# Input material
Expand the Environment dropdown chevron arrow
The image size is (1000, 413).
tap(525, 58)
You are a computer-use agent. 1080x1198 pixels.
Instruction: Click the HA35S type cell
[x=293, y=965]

# What is needed
Reproduce the entries above in full and exactly.

# Response to this exercise
Expand the Environment dropdown chevron arrow
The image size is (1000, 413).
tap(525, 58)
You are a computer-use agent. 1080x1198 pixels.
Instruction: Click the HA35S type cell
[x=293, y=965]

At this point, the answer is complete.